Todos los muchachos simpatizaban con su padre seguramente porque su padre simpatizaba con ellos. Después de comer su padre los llevaba siempre a algún espectáculo. Se ponían los abrigos y salían a la nieve trotando hasta el teatro Elysium. Era estupendo sentirse caliente por dentro después de la comida y con la cara fría por el aire bajo cero y un espectáculo ante los ojos. Aún hoy podía oír sus pasos chapoteando en la nieve. Podía ver a su padre a la cabeza del grupo hacia el Elysium. Recordaba que los espectáculos eran casi siempre buenos.

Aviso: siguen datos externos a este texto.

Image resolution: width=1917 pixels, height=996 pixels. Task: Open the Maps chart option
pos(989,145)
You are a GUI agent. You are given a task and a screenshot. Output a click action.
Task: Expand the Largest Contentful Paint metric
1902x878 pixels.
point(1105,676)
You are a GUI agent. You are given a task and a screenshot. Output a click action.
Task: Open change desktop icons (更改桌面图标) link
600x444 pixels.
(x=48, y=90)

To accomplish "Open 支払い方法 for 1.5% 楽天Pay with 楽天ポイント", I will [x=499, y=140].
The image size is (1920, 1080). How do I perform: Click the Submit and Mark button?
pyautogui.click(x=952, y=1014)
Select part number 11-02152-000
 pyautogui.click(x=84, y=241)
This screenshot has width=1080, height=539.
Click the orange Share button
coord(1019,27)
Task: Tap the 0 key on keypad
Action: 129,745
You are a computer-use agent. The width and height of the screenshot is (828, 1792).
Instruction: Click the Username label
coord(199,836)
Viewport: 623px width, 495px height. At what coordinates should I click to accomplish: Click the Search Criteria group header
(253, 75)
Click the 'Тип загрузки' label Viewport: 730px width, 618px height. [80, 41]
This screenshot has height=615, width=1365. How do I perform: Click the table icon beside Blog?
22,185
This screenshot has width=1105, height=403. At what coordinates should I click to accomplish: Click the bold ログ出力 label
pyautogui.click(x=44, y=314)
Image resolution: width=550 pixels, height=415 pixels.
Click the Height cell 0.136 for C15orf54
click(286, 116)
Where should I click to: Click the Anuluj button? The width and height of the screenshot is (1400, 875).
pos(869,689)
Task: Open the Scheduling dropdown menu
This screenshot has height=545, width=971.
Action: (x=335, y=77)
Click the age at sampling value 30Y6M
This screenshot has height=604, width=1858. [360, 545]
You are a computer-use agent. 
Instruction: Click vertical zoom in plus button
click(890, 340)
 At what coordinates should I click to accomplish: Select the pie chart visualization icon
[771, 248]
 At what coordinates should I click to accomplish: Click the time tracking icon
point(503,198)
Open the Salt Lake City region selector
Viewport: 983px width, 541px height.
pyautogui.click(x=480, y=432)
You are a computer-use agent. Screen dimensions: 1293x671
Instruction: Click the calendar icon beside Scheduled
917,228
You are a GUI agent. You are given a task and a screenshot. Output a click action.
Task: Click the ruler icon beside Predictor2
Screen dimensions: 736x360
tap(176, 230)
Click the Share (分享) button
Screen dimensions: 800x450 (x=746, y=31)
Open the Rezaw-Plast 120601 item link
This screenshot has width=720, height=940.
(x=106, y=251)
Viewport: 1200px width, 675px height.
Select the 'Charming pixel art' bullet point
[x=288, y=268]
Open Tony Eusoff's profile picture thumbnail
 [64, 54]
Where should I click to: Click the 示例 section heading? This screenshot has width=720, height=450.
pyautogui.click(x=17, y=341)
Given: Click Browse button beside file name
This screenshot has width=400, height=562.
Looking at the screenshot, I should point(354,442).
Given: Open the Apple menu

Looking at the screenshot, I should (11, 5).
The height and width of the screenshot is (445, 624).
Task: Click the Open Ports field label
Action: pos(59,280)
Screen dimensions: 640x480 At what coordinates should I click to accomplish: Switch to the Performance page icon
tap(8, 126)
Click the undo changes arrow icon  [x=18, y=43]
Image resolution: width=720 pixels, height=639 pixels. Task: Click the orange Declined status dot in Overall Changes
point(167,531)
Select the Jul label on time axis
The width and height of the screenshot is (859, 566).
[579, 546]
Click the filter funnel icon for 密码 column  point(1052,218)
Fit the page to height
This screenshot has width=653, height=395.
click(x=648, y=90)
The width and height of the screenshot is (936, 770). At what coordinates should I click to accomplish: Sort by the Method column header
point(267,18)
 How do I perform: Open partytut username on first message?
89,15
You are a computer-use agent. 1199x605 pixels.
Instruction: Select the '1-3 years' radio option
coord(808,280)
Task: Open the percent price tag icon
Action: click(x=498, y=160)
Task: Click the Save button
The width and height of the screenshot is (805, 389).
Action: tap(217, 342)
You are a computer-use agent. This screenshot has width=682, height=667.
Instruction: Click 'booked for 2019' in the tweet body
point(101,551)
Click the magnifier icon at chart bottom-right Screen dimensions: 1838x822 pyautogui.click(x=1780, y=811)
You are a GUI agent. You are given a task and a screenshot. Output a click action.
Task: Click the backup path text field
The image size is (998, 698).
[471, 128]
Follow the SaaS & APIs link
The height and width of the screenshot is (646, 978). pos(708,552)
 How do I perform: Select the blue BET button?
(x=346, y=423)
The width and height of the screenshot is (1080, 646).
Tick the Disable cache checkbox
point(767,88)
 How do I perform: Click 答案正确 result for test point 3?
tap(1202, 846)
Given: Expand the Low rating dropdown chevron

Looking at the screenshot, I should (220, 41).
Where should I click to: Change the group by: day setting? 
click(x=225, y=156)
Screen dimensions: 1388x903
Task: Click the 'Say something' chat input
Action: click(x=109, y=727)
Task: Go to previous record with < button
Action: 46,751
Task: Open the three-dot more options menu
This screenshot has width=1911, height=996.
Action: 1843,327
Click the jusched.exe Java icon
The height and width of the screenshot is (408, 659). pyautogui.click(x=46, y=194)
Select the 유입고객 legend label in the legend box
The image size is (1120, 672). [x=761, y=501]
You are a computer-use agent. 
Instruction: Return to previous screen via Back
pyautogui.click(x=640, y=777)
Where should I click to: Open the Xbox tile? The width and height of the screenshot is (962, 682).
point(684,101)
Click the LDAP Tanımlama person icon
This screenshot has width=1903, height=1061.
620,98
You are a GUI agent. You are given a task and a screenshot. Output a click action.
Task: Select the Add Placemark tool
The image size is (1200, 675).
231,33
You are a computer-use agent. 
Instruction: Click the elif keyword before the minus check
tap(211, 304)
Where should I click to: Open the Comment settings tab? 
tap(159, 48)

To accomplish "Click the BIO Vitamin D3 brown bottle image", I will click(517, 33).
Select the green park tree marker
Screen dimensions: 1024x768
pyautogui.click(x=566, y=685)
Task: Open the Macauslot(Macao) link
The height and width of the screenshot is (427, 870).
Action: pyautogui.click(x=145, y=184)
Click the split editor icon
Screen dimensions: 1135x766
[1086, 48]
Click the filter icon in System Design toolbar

En otoño se hacía la Exposición del Condado. Había domas de potros y corridas de ciervos indios cabalgando a pelo y carreras de trote. Siempre había una tribu de indios encabezada por la gran
squaw
Chipeta. Una calle de Shale City llevaba su nombre. El pueblo de Ouray Colorado llevaba el nombre de su esposo el cacique Ouray. Los indios que venían con Chipeta no hacían gran cosa. Se sentaban en cuclillas y miraban fijo pero Chipeta era todo sonrisas y charla sobre los viejos tiempos.

Durante la exposición solía venir una feria y se podían ver mujeres partidas en dos y motociclistas desafiando la muerte subiendo y bajando por un muro circular. En los puestos de la feria había frutas en conserva que brillaban detrás de los frascos despliegues de bordados hileras de pasteles y pilas de pan y enormes calabazas y patatas fantásticas. En los corrales había novillos cuadrados como galpones y cerdos casi tan grandes como vacas y pollos de pura raza. La semana de la feria era la más importante del año. De algún modo era más importante que Navidad. Se compraban fustas adornadas con borlas en los extremos rozar con ellas las piernas de la muchacha que te gustaba era una muestra de simpatía. Toda la feria tenía un olor inolvidable. Un aroma siempre soñado. Mientras viviera lo sentiría en el fondo de su memoria.